Critics who contend canceling March Madness and other large events to prevent the coronavirus is overkill may change their minds after reading the math behind it.
Joshua S. Weitz is a professor of biological sciences at the Georgia Institute of Technology and founding director of the Quantitative Biosciences Ph.D. program at Georgia Tech. His co-authors on this fascinating column are Richard Lenski, National Academy of Sciences member from Michigan State University, Lauren Meyers, infectious disease expert from UT-Austin, and Jonathan Dushoff, infectious disease modeler from McMaster University.
Here, they explain a mathematical model that illustrates why banning large events helps in the midst of an epidemic.
By Joshua S. Weitz, Richard E. Lenski, Lauren A. Meyers, Jonathan Dushoff
More than 75,000 fans were planning to travel from around the United States (and beyond) to crowd the Mercedes Benz stadium in downtown Atlanta on April 4 and April 6 to watch the NCAA Basketball Championship and the culmination of March Madness. But, on Wednesday, the NCAA restricted the presence of fans at all tournament games in light of the growing COVID-19 threat.
We believe this was a prudent decision and that similarly painful decisions will be made in the weeks ahead.
It comes down to simple probability.
Even if only a few individuals have COVID-19, the collective chance that one (or more) infected people show up at a large gathering can rapidly approach 100%.
For context, as of March 11, 2020, the CDC reported a cumulative total of 938 confirmed COVID-19 cases nationwide across 39 states including the District of Columbia. On the same day, health departments across the country reported a cumulative total of 1,100 lab-confirmed cases with more than 500 pending (@COVID19Tracking on twitter). And, these numbers likely underestimate the true prevalence of disease.
Based on data from Wuhan, China and Italy, the number of new cases is expected to double approximately every week if social distancing and other control measures are not enacted. Hence, the 2,000 or so cases right now (assuming an approximately 2:1 undercount) may rise to 20,000 cases by early April.
Moreover, COVID-19 seems to be quite mild and possibly asymptomatic in some people, making their infections very hard to detect. Indeed, some experts (including Alex Perkins of Notre Dame University) speculate that cumulative incidence may be 20,000 cases already.
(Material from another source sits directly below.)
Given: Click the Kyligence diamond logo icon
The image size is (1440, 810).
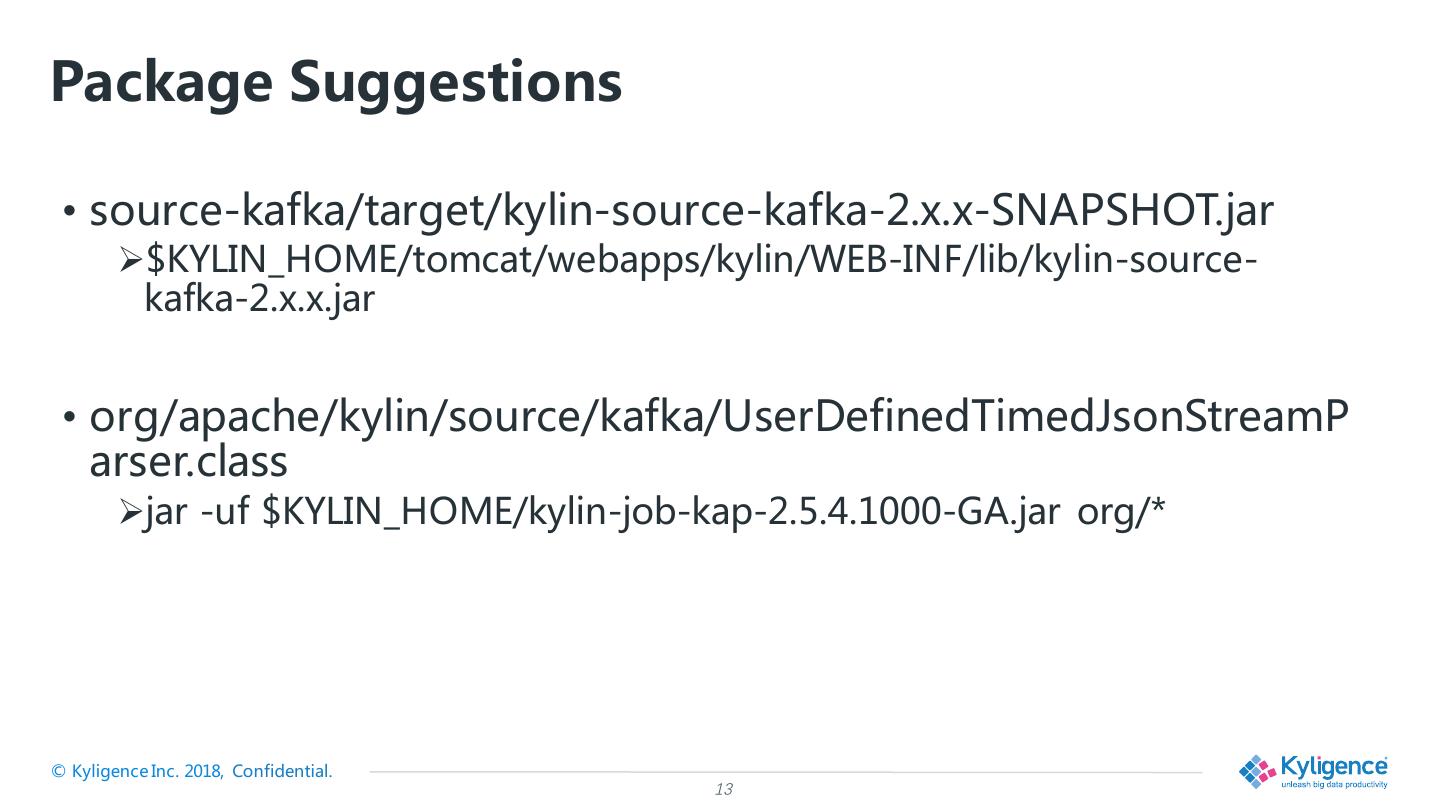Looking at the screenshot, I should pyautogui.click(x=1258, y=771).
This would mean there may be upwards of 200,000 circulating cases nation-wide by early April. The super-spreading event at a recent Biogen conference in Boston (with more than 70 confirmed cases) provides a stark demonstration of potential risks of large gatherings. What then is the chance that one (or more) fans will enter an arena already infected with COVID-19 for a night of hockey, basketball, soccer, wrestling, or music?
To answer this kind of question, we actually calculate the opposite, returning to the example of March Madness and asking: what is the chance that none of the 75,000 attendees is infected?
Let’s start by thinking about just one of them. If 20,000 of the 330 million people in the United States are sick, then each person has a 99.994% chance of being disease-free. In betting terms, the odds are 16,500:1 in our favor. While that sounds good from an individual perspective, the collective risk is very different.
In this scenario, the probability that all 75,000 attendees would have entered Mercedes Benz stadium disease-free is like placing 75,000 bets each at nearly certain odds. Sure, you’ll win most of the bets. But the probability that you will win every single one of those bets is extremely low. To calculate it, we multiply the winning probability (1-1/16500) by itself 75,000 times and find that there is approximately a 1% chance that we win every time. In other words, the chances that one or more attendees would have arrived infected with SARS-CoV-2 is 99%.
All it takes is just one “losing” bet. The bigger the crowd, the more chances there are to lose. Given these odds, we believe the NCAA’s decision was warranted.
The negative impacts of cancelling large-scale events are real – and include social and economic hardships that are often disproportionately felt by those unable to absorb a loss of income. Yet, such costs should be weighed against the potentially immense human and economic costs of fueling the spread of a pandemic disease throughout the United States and beyond.
The recent cancellation of SXSW in Austin, suspension of the NBA season, and closures of several university campuses are among a growing list of costly measures taken to minimize risk locally and globally.
As the cases of COVID-19 continue to climb, the size of what is considered a tolerably “large” gathering will shrink. The basic math may point cities, communities and schools towards difficult and unpopular decisions to protect public health. At this point in the unfolding pandemic, the cancellation of large events will help to protect us and our loved ones and slow the global expansion of the disease.
We can all do our part by washing our hands, reducing the number and closeness of our social interactions, isolating ourselves if and when we feel sick, and stepping away from mass gatherings until we find ourselves on the other side of this epidemic threat.